Difatti, nell'esercizio del potere disciplinare nei confronti dei pubblici dipendenti, l'Amministrazione, in considerazione degli interessi pubblici che devono essere tutelati, ha un'ampia discrezionalità, in ordine alla valutazione dei fatti dei quali il dipendente è ritenuto responsabile, circa il convincimento sulla gravità delle infrazioni addebitate e sulla conseguente misura della sanzione da infliggere.

Il giudice amministrativo non può, infatti, in nessun caso sostituire le proprie valutazioni a quelle operata dall’Amministrazione, trattandosi di una valutazione che sfugge all’apprezzamento e ad un pieno sindacato del giudice amministrativo;
pertanto, potrà soltanto verificare l’esistenza di vizi del procedimento qualora questo sia inficiato da travisamento dei fatti, evidente irragionevolezza o le valutazioni compiute non risultino formate sulla base di un processo logico manifestamente coerente (Consiglio di Stato, Sezione III, 24 marzo 2015, n.1577).

Nel caso di specie, la sanzione comminata di disciplinare per due mesi non risulta avere profili di palese illogicità o sproporzionalità.

Né possono assumere rilievo le generiche affermazioni del ricorrente riferite al fatto che lo stesso sarebbe stato oggetto di mobbing , trattandosi di mere asserzioni del tutto sfornite di prova, oltre che nemmeno precisamente supportate dalla descrizione dei comportamenti “mobbizzanti”.

Né elementi favorevolmente apprezzabili alle tesi dell’appellante emergono dal documento da questi prodotto, concernente uno studio dello Stato Maggiore dell’Esercito avente ad oggetto “Comportamenti devianti del personale militare – Casi studio sulle principali conseguenze”, che riporta dei casi pratici di sanzioni comminate per violazioni disciplinari, dal quale, secondo l’appellante, si evincerebbe che comportamenti molto gravi (più gravi a suo dire della disubbidienza) sarebbero stati punti con sanzioni più lievi o equivalenti.

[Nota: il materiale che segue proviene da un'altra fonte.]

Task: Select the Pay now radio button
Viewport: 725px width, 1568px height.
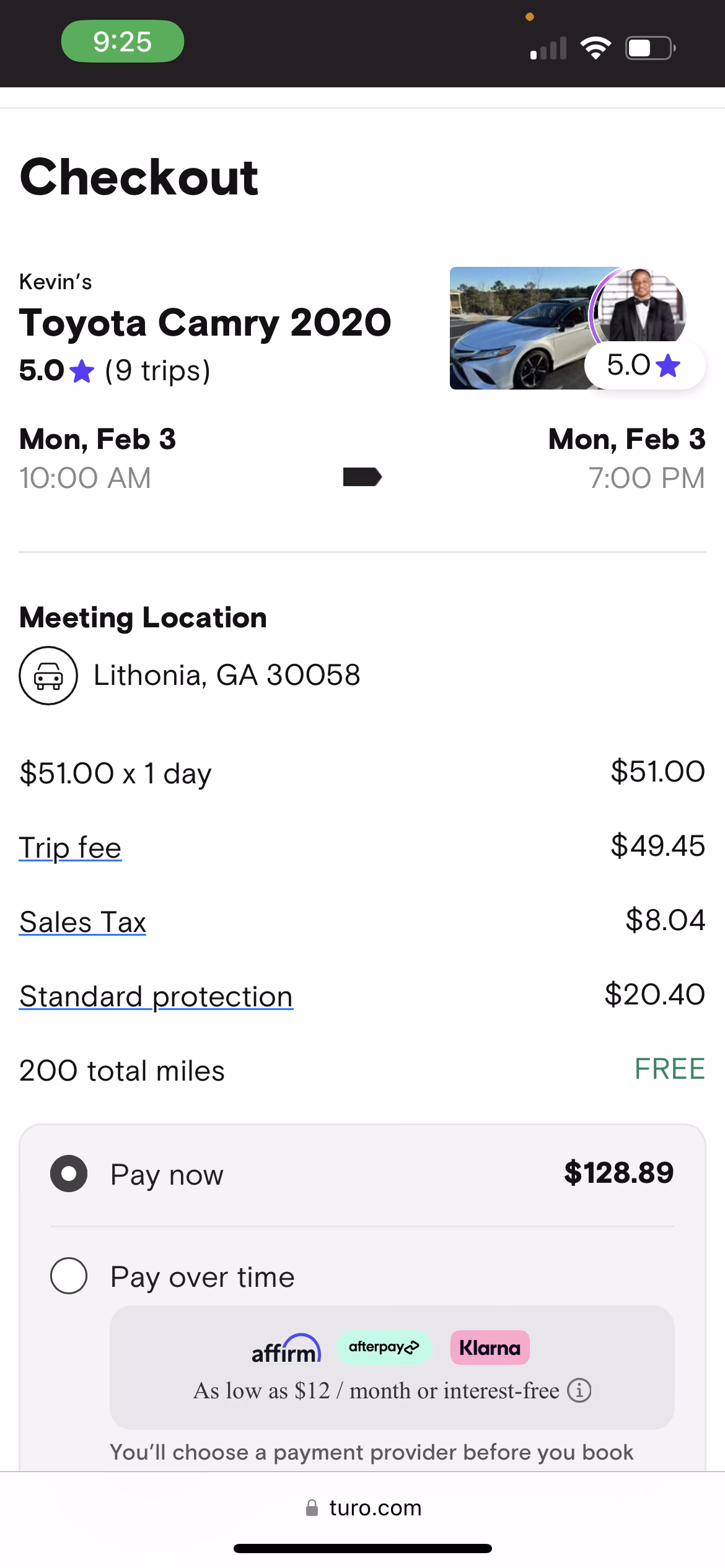Action: [69, 1174]
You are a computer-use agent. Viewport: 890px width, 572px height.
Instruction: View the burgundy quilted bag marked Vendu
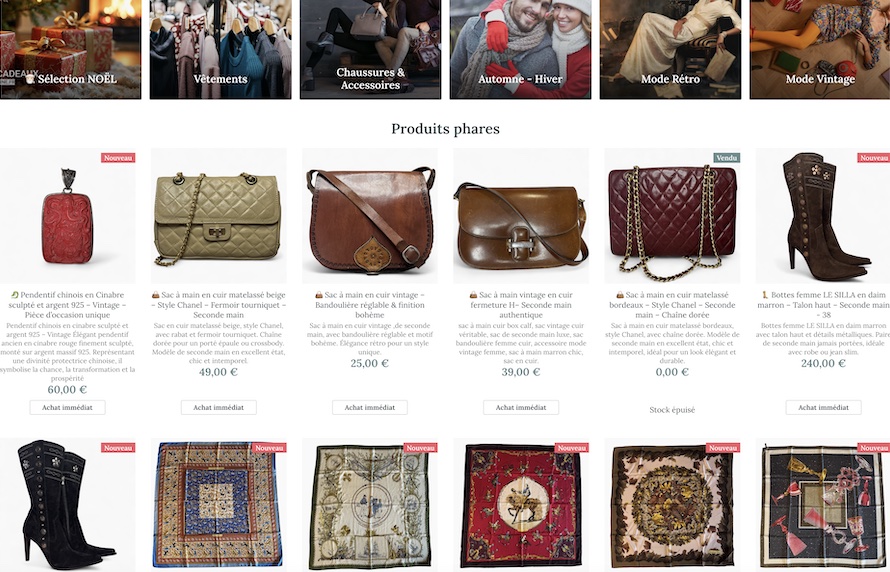[x=672, y=216]
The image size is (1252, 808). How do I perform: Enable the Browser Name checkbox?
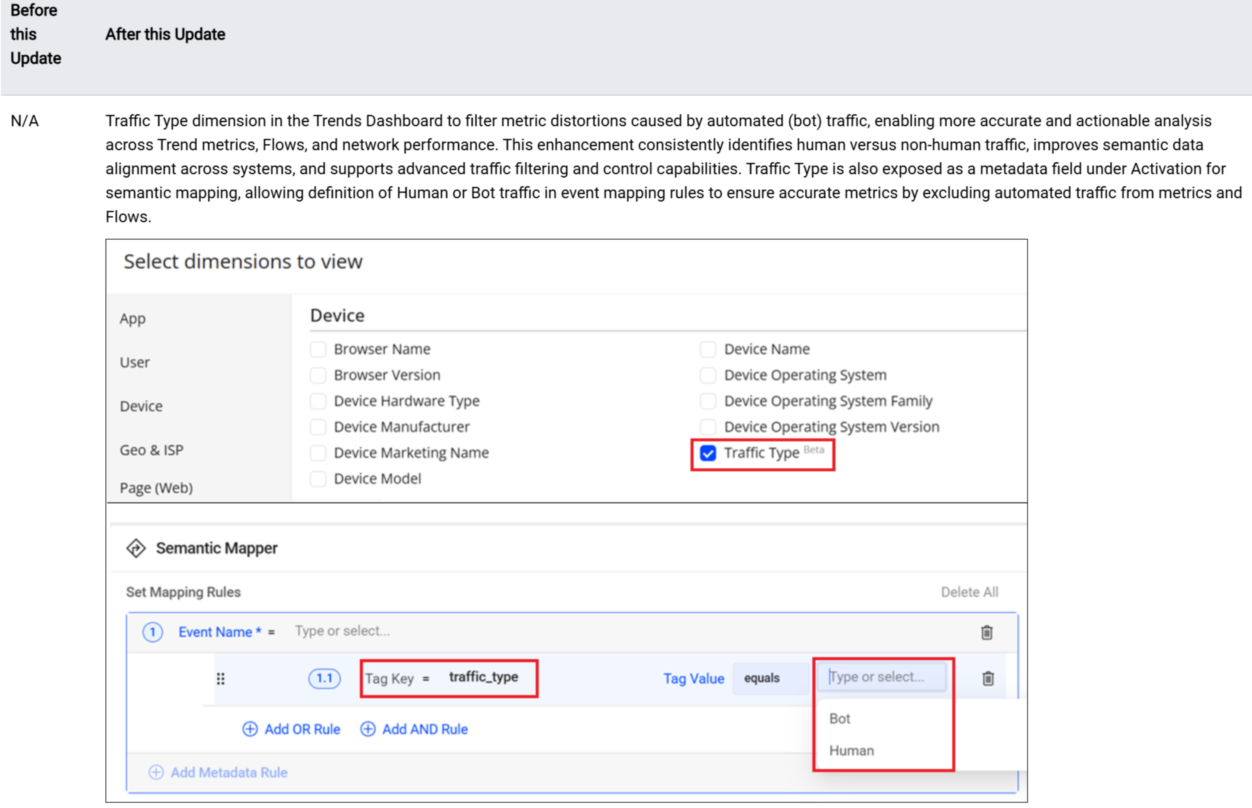[x=318, y=349]
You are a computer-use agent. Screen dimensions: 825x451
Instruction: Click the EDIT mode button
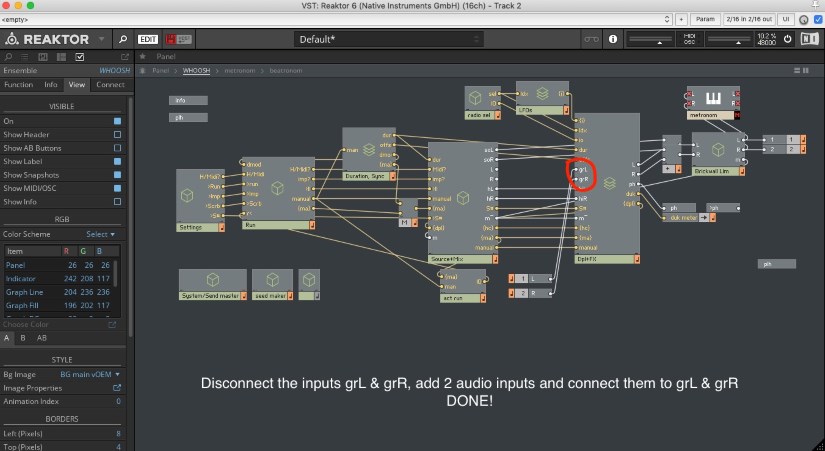pyautogui.click(x=148, y=39)
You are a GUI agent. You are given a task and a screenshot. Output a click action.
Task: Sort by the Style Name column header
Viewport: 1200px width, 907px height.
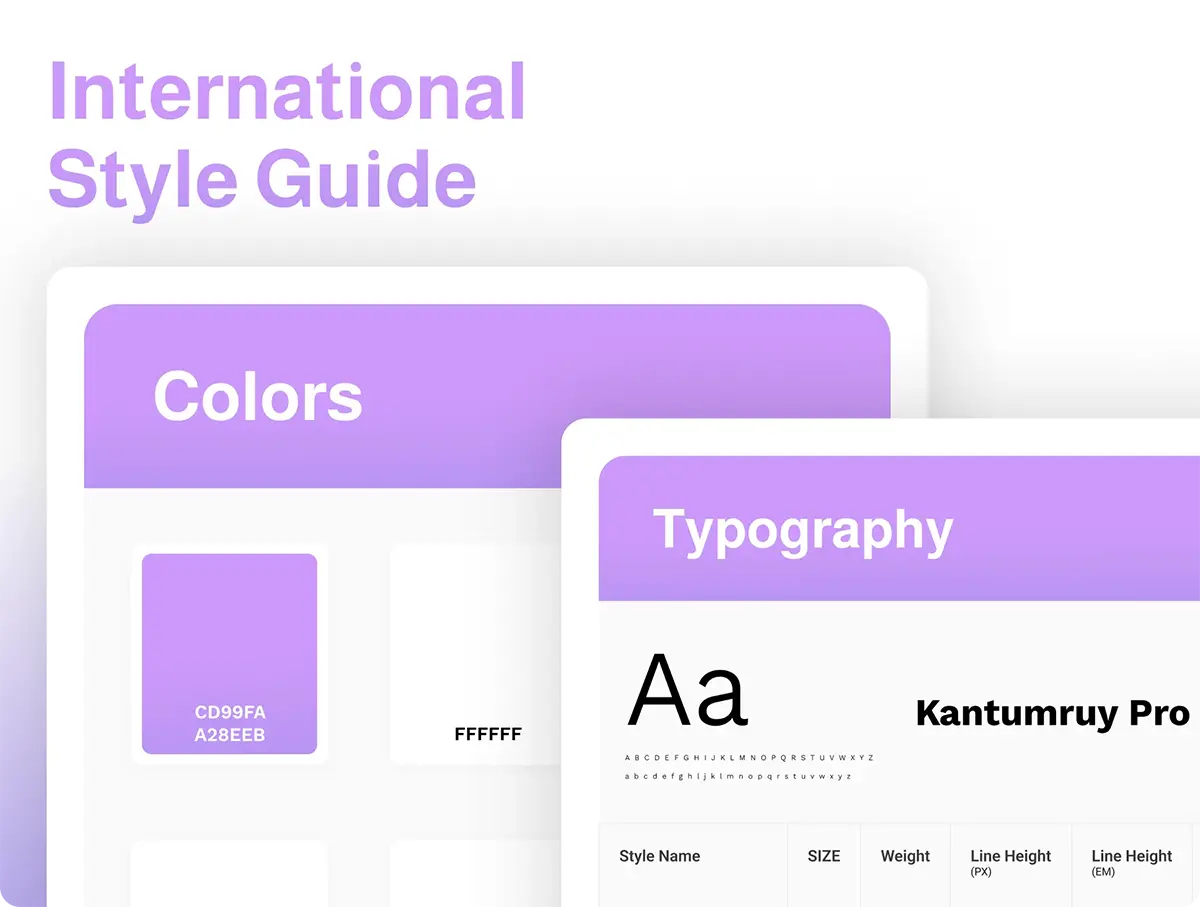pyautogui.click(x=659, y=856)
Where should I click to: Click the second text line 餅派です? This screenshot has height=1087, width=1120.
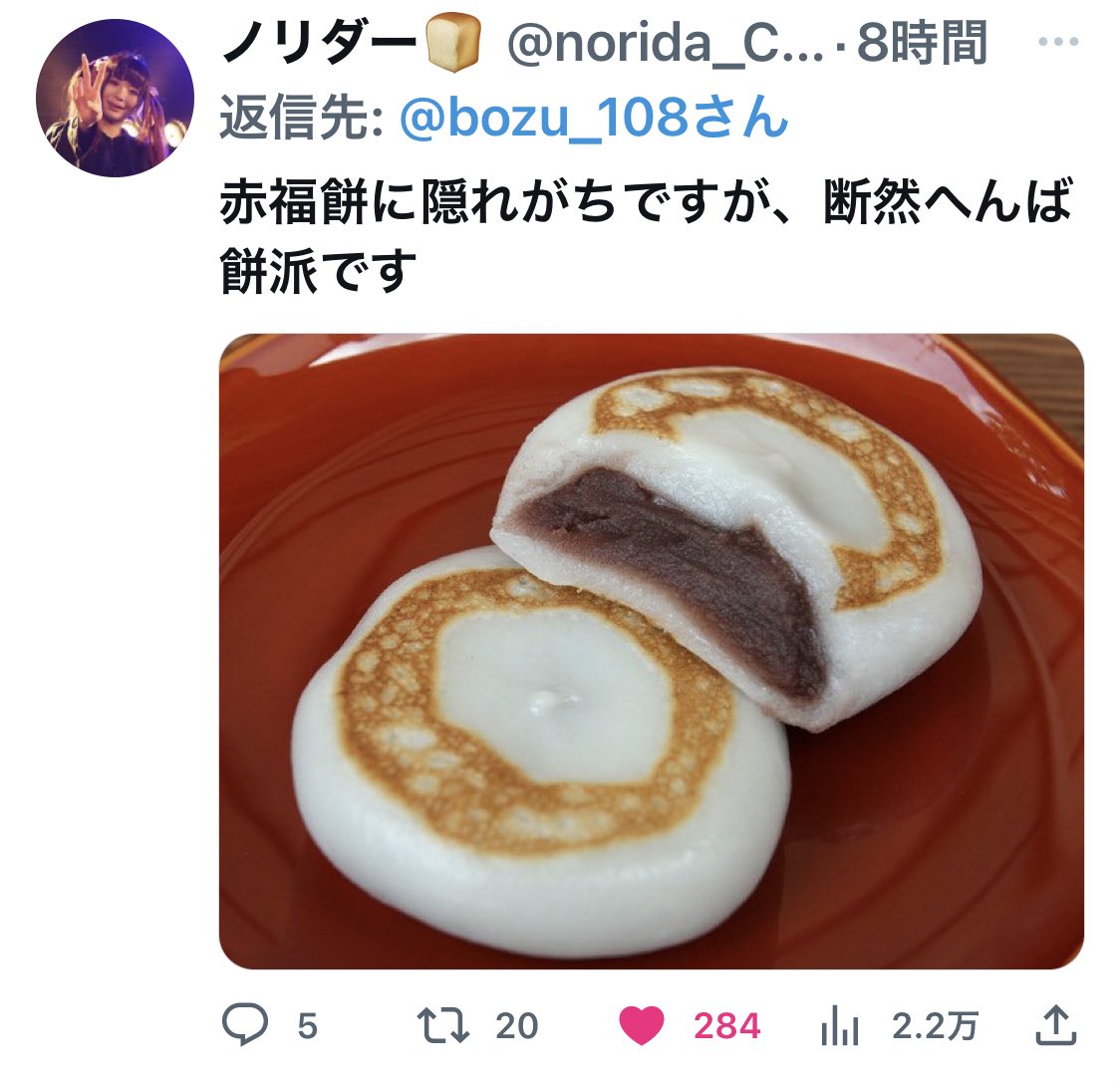pyautogui.click(x=318, y=271)
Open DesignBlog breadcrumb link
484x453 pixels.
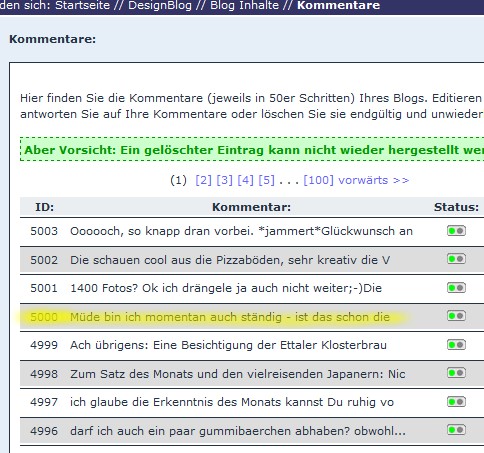point(160,5)
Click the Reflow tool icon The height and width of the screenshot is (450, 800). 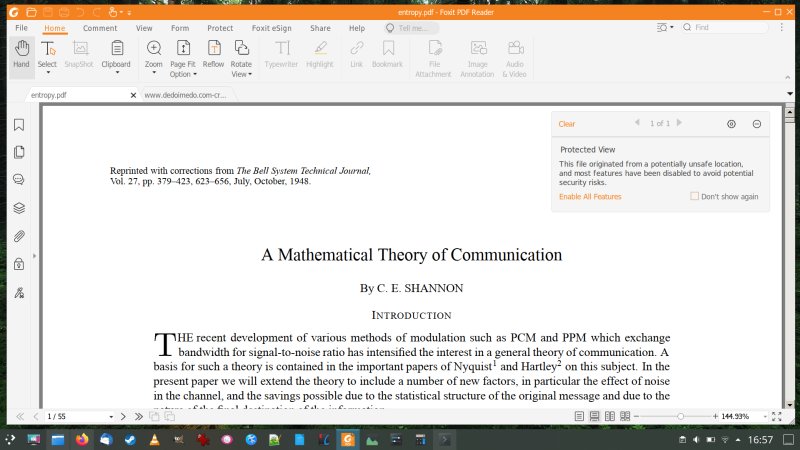pyautogui.click(x=213, y=53)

Evidenziato che il documento prodotto è parziale e non contiene proprio la fattispecie relativa alla disubbidienza (la n. 8), è da osservare che neanche con riferimento alle restanti fattispecie evincibili dal documento si può apprezzate la dedotta sproporzione, essendo peraltro la maggior parte delle stesse inerenti a comportamenti estranei ai doveri strettamente d’ufficio, mentre quanto contestato all’appellante riguarda una mancanza inerente al rapporto di servizio.

4) Da rigettare è, infine, la censura di contrarietà a quanto richiesto dall’art. 1370 del Codice dell’Ordinamento Militare, in quanto l’Amministrazione non avrebbe adeguatamente valutato e confutato tutti gli elementi dedotti a propria discolpa dal ricorrente nel corso del procedimento disciplinare.

La censura è, infatti del tutto generica e perciò inammissibile, non indicando quali specifiche circostanze rese in sede procedimentale difensiva non sarebbero state considerate ai fini del provvedimento disciplinare.

5) Per le suesposte ragioni l’appello va rigettato.

Le specifiche circostanze inerenti al ricorso in esame costituiscono elementi che militano per l’applicazione dell’art. 92 c.p.c., come richiamato espressamente dall’art. 26, comma 1, c.p.a. e depongono per la compensazione delle spese del doppio grado di giudizio tra le parti.